Chronologically, Froberg has founded or co-founded four bands — Pitchfork, Drive Like Jehu, Hot Snakes, and now Obits. (The first three bands on that list included co-founder John Weiss, better known as the voice and vision behind Rocket from the Crypt.) During times without a band of his own, he has played in Rob Crow's Thingy and the excellent yet totally overlooked Last of the Juanitas. Froberg is also a gifted visual artist who has provided cover art for all of the Hot Snakes albums, the second and last Drive Like Jehu record (1994's Yank Crime), the eponymous Rocket from the Crypt LP from 1998, and all of Obits' output to date.

Drive Like Jehu, named after a biblical character known for pushing his chariot to reckless speeds, were mostly overlooked during their five-year (1990 to1995), two-album-and-one-single lifespan. But in the 16 years since the band quietly ceased activity, their posthumous sonic footprint gradually spread across several genres. Drive Like Jehu was eventually recognized for the timeless, singularly intense, and groundbreaking contributions it made to all that is loud, heavy, noisy, fast, complex, and cathartic. It's the kind of thing that just comes out of some musicians without premeditation or calculation, and it doesn't come out of them forever. Both of the band's albums are stone classics, with the sophomore Yank Crime perhaps a hair stronger than the eponymous 1991 debut.

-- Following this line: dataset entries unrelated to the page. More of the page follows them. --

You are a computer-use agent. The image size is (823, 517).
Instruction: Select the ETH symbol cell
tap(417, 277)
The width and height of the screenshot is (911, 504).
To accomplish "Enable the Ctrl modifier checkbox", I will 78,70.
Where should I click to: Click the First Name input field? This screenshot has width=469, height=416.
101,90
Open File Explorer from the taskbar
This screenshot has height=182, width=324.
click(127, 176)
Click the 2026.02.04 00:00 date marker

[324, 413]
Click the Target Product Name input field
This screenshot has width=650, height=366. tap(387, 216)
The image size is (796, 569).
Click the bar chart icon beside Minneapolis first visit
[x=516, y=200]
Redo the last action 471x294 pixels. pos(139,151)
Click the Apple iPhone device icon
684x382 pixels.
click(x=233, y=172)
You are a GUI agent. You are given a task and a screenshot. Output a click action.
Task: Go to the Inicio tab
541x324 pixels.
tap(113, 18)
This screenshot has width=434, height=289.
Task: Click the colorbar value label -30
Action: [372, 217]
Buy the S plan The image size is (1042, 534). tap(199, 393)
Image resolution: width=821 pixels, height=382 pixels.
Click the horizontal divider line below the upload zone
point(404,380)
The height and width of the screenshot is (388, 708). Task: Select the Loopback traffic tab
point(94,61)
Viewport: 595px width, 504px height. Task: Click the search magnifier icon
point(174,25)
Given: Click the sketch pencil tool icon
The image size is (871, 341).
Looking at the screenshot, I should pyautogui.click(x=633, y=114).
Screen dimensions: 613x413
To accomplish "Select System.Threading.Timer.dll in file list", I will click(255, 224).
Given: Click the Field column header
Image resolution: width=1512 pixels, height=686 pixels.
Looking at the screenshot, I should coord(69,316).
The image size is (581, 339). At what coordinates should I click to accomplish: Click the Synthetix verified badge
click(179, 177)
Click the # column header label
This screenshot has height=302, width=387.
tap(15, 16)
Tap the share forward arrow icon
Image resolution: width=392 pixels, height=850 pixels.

Despite its excellence and influence, Drive Like Jehu is a magnet for misunderstanding. The band is sometimes thought of as simply post-hardcore and often considered a blueprint for the latter-emerging emo genre. But Drive Like Jehu was a highly advanced form of hardcore, progressing in a singular fashion and skipping several steps in the process. They were far beyond the bands who were often understood as contemporaries (Fugazi, Quicksand), and calling them emo, or an early blueprint thereof, is like saying David Mamet writes and directs mumblecore films.

Then there was Hot Snakes, whose longevity (1999 to 2005) combined with steady touring and output (three studio albums, one live album, an EP, and a single) made for a somewhat higher profile for Froberg. (Existing in the Internet age helped, too.) After a formative debut (1999's Automatic Midnight), the band released two of the decade's best rock albums with 2001's Suicide Invoice and 2004's Audit in Progress. Though often associated with the garage-rock and garage-punk scenes, this was music too cryptic, cerebral, tight, and dark for most in those scenes.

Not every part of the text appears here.